▼
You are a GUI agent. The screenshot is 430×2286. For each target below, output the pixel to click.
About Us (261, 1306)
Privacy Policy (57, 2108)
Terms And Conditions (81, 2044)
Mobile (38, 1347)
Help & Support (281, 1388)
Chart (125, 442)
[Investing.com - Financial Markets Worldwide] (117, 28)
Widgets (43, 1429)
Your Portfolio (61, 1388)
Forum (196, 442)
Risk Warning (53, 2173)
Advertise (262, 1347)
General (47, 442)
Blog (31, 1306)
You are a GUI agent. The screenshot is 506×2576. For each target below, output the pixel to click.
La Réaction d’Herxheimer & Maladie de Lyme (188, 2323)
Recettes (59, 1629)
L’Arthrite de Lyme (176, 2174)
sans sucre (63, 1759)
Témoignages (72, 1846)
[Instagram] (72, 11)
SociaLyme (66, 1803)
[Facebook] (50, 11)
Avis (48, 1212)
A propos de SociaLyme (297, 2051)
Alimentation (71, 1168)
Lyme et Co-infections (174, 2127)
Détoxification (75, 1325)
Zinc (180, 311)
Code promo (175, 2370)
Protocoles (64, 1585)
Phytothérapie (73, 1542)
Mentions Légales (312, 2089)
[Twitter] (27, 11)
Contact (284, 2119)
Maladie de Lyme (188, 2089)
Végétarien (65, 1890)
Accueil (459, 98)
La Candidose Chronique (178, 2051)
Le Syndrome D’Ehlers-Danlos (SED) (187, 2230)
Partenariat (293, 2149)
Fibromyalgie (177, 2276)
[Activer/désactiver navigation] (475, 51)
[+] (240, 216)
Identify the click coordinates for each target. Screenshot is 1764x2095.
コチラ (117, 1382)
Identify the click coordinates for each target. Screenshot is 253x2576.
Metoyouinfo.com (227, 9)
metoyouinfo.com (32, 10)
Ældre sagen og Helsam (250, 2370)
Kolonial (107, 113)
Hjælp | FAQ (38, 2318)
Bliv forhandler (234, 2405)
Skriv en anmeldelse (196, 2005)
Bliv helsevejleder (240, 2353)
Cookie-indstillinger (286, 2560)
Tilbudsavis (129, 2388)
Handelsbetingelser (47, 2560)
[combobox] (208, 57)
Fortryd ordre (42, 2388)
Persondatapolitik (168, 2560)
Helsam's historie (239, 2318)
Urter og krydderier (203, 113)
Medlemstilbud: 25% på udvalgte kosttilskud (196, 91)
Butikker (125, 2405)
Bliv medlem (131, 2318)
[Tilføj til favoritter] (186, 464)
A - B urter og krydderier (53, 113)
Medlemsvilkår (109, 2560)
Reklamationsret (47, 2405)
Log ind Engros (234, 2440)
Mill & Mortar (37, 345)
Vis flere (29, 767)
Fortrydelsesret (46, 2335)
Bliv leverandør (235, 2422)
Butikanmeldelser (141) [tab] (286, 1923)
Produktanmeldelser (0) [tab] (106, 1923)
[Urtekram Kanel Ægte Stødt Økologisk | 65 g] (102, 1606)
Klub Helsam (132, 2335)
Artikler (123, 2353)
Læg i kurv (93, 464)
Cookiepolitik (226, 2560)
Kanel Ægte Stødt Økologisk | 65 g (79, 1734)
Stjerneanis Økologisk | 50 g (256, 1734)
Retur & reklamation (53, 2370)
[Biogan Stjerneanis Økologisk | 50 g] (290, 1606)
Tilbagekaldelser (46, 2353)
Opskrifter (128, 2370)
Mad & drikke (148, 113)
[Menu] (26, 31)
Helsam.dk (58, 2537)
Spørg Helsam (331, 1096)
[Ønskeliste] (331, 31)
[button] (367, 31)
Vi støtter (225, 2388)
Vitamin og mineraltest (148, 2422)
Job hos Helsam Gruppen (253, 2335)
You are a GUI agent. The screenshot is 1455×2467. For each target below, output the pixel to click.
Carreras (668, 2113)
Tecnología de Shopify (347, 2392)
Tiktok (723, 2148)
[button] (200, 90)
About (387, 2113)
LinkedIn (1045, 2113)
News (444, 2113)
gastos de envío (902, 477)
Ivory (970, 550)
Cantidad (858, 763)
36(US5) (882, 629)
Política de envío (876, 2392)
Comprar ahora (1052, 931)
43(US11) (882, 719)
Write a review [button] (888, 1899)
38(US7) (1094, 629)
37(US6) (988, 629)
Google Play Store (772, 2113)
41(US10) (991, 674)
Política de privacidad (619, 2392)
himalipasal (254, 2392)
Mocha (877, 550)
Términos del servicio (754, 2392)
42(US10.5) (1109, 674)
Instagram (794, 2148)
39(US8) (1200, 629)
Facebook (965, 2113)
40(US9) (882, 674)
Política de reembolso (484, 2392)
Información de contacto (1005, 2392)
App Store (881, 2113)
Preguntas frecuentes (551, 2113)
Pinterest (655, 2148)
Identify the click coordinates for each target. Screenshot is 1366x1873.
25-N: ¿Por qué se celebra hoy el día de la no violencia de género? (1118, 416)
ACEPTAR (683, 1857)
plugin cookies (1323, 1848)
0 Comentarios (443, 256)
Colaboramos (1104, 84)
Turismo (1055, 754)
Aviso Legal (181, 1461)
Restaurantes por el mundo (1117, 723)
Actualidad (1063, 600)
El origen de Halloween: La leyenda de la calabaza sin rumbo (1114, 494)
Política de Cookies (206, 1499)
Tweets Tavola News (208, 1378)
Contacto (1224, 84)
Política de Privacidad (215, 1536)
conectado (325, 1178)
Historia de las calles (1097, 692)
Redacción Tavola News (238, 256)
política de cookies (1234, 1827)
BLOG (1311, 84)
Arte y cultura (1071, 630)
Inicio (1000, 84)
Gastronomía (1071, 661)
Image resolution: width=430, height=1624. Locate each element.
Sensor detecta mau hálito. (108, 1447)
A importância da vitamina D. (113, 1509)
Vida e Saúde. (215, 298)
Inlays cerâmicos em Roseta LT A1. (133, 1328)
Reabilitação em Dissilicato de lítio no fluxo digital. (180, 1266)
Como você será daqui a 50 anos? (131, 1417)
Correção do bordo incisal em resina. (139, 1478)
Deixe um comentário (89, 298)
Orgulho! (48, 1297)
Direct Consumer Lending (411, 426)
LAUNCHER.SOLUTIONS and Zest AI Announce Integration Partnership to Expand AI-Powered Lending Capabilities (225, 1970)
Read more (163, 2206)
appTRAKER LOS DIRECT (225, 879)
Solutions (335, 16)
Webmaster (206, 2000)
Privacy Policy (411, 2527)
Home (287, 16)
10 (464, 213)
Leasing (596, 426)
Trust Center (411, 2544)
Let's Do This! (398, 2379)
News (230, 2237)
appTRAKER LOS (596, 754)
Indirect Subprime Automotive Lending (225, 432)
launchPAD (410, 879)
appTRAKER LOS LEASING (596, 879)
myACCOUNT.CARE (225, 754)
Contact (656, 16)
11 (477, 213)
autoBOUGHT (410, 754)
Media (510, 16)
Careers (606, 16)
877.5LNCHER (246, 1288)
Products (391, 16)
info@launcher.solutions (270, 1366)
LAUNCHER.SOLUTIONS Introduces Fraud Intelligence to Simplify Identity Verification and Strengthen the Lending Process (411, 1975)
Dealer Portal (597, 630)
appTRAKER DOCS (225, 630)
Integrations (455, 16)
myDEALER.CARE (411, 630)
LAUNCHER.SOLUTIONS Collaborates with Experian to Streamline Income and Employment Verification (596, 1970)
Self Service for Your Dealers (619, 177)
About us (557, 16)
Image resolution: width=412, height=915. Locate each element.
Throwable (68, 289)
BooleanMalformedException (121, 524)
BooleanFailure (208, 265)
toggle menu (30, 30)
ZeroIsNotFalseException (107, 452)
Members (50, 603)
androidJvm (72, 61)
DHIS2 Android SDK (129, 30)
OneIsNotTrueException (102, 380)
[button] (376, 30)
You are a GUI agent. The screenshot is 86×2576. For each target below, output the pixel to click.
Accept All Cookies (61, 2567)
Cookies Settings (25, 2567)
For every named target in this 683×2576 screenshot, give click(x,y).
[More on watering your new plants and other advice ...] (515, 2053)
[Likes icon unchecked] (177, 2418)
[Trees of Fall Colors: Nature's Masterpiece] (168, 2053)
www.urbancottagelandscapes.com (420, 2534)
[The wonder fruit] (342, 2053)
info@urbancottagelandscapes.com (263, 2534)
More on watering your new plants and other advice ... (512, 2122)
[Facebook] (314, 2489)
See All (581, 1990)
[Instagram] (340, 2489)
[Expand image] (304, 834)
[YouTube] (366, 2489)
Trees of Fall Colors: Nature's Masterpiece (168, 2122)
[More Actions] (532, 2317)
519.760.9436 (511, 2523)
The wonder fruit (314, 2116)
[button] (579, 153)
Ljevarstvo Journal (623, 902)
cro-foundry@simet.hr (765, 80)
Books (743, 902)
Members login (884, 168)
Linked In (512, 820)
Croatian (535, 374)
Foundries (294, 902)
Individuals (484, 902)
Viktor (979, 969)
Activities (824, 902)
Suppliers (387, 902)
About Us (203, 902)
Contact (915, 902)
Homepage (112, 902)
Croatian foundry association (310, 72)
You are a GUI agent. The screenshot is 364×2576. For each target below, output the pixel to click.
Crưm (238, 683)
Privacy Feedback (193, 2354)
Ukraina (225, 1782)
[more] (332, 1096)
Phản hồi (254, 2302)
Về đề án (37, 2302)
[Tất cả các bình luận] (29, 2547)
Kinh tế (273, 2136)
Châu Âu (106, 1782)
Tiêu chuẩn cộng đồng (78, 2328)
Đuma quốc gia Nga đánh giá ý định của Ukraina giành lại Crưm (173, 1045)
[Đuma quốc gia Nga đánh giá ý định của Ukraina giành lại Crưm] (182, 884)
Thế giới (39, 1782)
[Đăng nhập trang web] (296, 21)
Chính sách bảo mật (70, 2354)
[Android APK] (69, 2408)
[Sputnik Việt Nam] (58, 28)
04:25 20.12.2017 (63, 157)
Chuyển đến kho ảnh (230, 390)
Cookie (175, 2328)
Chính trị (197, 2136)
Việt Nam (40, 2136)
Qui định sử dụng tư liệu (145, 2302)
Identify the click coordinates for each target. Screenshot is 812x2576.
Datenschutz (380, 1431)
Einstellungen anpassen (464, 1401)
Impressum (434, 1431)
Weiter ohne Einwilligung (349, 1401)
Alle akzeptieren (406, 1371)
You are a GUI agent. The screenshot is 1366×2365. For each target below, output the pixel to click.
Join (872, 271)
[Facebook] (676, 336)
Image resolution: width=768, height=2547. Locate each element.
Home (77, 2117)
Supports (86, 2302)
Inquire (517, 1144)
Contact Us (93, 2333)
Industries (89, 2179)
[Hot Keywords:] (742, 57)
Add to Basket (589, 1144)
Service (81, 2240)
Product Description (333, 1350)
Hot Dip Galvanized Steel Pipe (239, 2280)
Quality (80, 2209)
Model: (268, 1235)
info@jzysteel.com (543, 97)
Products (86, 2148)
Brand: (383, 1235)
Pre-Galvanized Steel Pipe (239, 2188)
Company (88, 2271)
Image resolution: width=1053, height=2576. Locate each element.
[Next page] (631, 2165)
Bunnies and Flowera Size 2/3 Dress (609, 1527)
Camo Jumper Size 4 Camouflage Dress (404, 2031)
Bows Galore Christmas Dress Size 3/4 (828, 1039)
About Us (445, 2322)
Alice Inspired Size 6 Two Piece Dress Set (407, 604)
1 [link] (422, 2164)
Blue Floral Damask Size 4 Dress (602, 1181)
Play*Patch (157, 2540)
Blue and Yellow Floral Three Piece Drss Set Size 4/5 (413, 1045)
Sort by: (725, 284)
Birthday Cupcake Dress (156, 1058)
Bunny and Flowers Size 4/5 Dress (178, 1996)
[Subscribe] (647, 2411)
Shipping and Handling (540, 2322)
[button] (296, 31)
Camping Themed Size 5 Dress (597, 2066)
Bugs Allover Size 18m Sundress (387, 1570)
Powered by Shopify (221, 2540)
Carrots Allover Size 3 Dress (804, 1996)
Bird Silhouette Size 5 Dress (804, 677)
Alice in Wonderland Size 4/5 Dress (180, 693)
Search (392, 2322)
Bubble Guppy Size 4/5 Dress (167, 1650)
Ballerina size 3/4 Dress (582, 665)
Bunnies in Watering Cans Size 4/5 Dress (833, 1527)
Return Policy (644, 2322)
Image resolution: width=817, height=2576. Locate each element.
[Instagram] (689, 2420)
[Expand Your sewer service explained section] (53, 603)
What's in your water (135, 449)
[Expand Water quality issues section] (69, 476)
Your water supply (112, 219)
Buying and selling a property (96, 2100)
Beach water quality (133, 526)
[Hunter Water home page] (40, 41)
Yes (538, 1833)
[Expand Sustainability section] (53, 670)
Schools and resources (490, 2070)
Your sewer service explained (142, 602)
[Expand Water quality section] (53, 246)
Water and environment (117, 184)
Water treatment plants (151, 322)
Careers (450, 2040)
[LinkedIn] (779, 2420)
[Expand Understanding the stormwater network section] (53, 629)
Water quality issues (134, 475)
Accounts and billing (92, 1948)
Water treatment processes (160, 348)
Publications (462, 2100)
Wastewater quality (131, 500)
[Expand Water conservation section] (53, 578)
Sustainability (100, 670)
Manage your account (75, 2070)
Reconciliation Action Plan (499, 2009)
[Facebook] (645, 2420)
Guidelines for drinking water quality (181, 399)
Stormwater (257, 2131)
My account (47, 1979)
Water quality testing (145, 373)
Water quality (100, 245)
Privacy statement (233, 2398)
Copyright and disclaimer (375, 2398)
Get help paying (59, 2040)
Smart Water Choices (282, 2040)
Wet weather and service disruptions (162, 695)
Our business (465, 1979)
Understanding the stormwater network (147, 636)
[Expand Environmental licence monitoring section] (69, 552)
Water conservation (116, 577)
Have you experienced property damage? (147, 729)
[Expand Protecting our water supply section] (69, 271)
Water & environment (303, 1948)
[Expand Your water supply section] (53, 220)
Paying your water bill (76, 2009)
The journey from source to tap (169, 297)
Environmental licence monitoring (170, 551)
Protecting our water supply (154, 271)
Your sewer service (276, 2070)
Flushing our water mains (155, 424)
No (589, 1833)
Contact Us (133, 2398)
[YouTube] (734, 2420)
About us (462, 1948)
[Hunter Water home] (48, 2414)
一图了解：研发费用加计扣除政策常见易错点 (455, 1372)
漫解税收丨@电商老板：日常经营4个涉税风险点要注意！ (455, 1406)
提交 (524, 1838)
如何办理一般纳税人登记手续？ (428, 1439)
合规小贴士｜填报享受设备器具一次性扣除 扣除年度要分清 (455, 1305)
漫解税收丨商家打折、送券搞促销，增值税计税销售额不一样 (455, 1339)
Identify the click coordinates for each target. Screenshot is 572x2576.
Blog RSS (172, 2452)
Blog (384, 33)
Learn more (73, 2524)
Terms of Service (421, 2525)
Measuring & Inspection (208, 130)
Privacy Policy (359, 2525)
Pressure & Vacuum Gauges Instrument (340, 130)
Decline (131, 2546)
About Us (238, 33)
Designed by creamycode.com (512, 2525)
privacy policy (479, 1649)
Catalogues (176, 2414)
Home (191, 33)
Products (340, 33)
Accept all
▲
**EXERCISE BRIEF**
Set down only the lines above that fall between the line holding "LAUNCHER.SOLUTIONS Collaborates with" and the line holding "www.urbancottagelandscapes.com (420, 2534)", inclusive, keeping each exact.

**RESPONSE TO THE EXERCISE**
LAUNCHER.SOLUTIONS Collaborates with Experian to Streamline Income and Employment Verification (596, 1970)
Self Service for Your Dealers (619, 177)
About us (557, 16)
Image resolution: width=412, height=915. Locate each element.
Throwable (68, 289)
BooleanMalformedException (121, 524)
BooleanFailure (208, 265)
toggle menu (30, 30)
ZeroIsNotFalseException (107, 452)
Members (50, 603)
androidJvm (72, 61)
DHIS2 Android SDK (129, 30)
OneIsNotTrueException (102, 380)
[button] (376, 30)
You are a GUI agent. The screenshot is 86×2576. For each target below, output the pixel to click.
Accept All Cookies (61, 2567)
Cookies Settings (25, 2567)
For every named target in this 683×2576 screenshot, give click(x,y).
[More on watering your new plants and other advice ...] (515, 2053)
[Likes icon unchecked] (177, 2418)
[Trees of Fall Colors: Nature's Masterpiece] (168, 2053)
www.urbancottagelandscapes.com (420, 2534)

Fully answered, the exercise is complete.